**SOURCE EXTRACT:**
○ ○ ○

By Wayne Allen
Ohio Governor John Kasich on Tuesday became the 16th person seeking the Republican nomination for President of the United States of America. Kasich made his announcement on the campus of The Ohio State University.
“Why do you want to do this? I do this for my family, neighbors, friends, and I do it for everyone,” Kasich said during his announcement speech to a near capacity crowd. “I humbly tell you, I have the skills, the experience, and the testing which shapes you and prepares you for the most important job in the world.”
Local politicians have mixed responses to Kasich’s candidacy. The Scioto County Commissioners are taking a wait-and-see approach when it comes to Kasich’s bid for president. All three commissioners are members of the Scioto County Republican Party.
“They could do a lot worse than Governor Kasich. On the other hand when you look at the shape the county is in, someone as radical as Donald Trump would probably make his mark on history,” Chairman of the Scioto County Commissioners Mike Crabtree said.
Commissioners Crabtree and Doug Coleman agreed that Ohio is in a lot better shape financial shape than it used to be.
“(Some of his decisions) have not been very pleasing to some people, but on the other hand it never is when you’re trying to do more with less,” Crabtree said.

○ ○ ○

**INFORMATION SUPPLIED:**
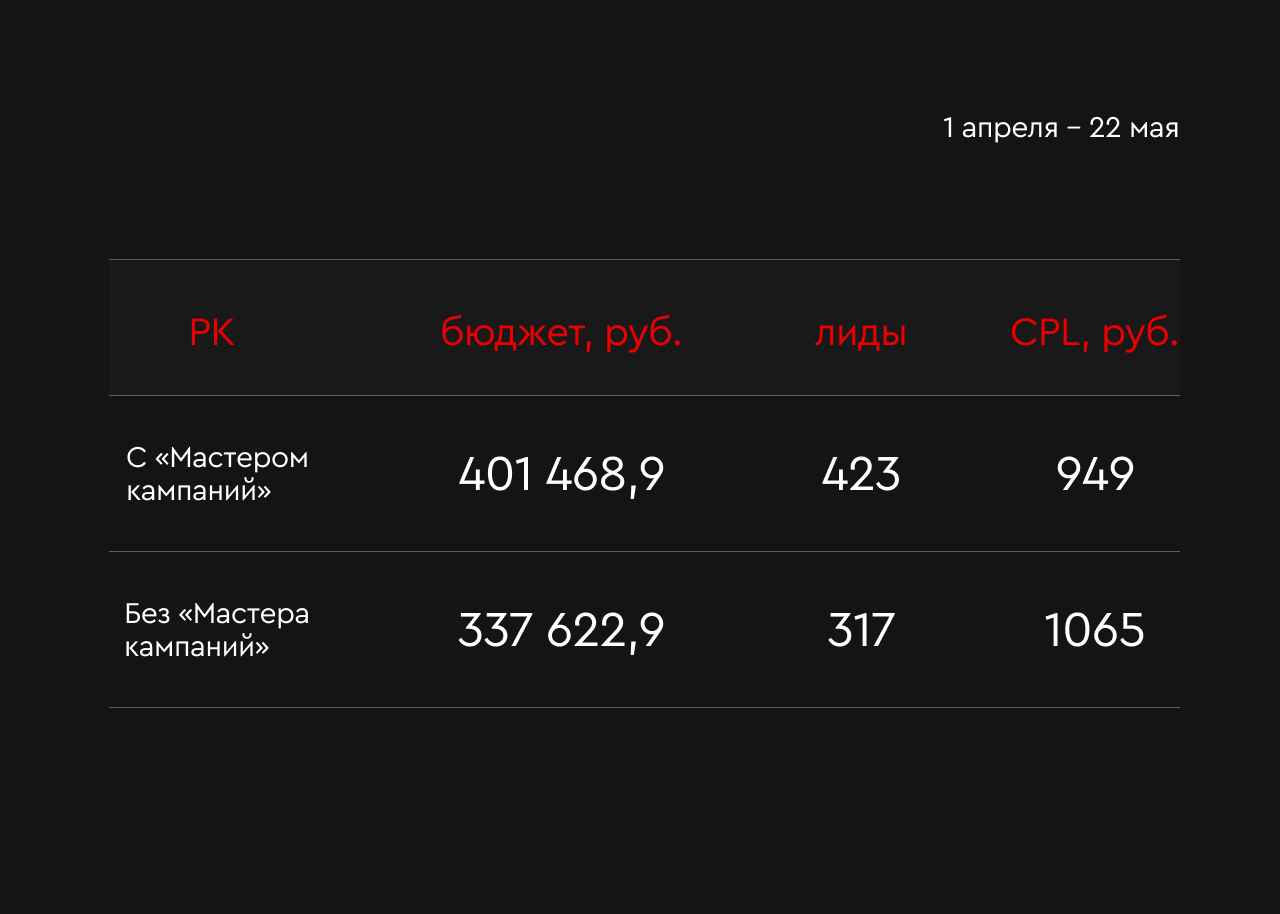Click the top border line of the table
Viewport: 1280px width, 914px height.
point(644,260)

○ ○ ○

**TASK INSTRUCTIONS:**
• A. Summarize the article on Kasich's candidacy above in two sentences.
• B. Please reproduce a passage from the article on Kasich's candidacy above, beginning at the words "By Wayne Allen" and stopping after "Ohio State University.".

**ANSWERS IN ORDER:**
• A. Ohio Governor John Kasich announced on Tuesday, on the campus of The Ohio State University, that he was seeking the Republican nomination for president, becoming the 16th person to do so. The three Scioto County Commissioners, all Republicans, are taking a wait-and-see approach, though Commissioners Mike Crabtree and Doug Coleman agreed that Ohio is in much better financial shape than it used to be.

• B.
By Wayne Allen
Ohio Governor John Kasich on Tuesday became the 16th person seeking the Republican nomination for President of the United States of America. Kasich made his announcement on the campus of The Ohio State University.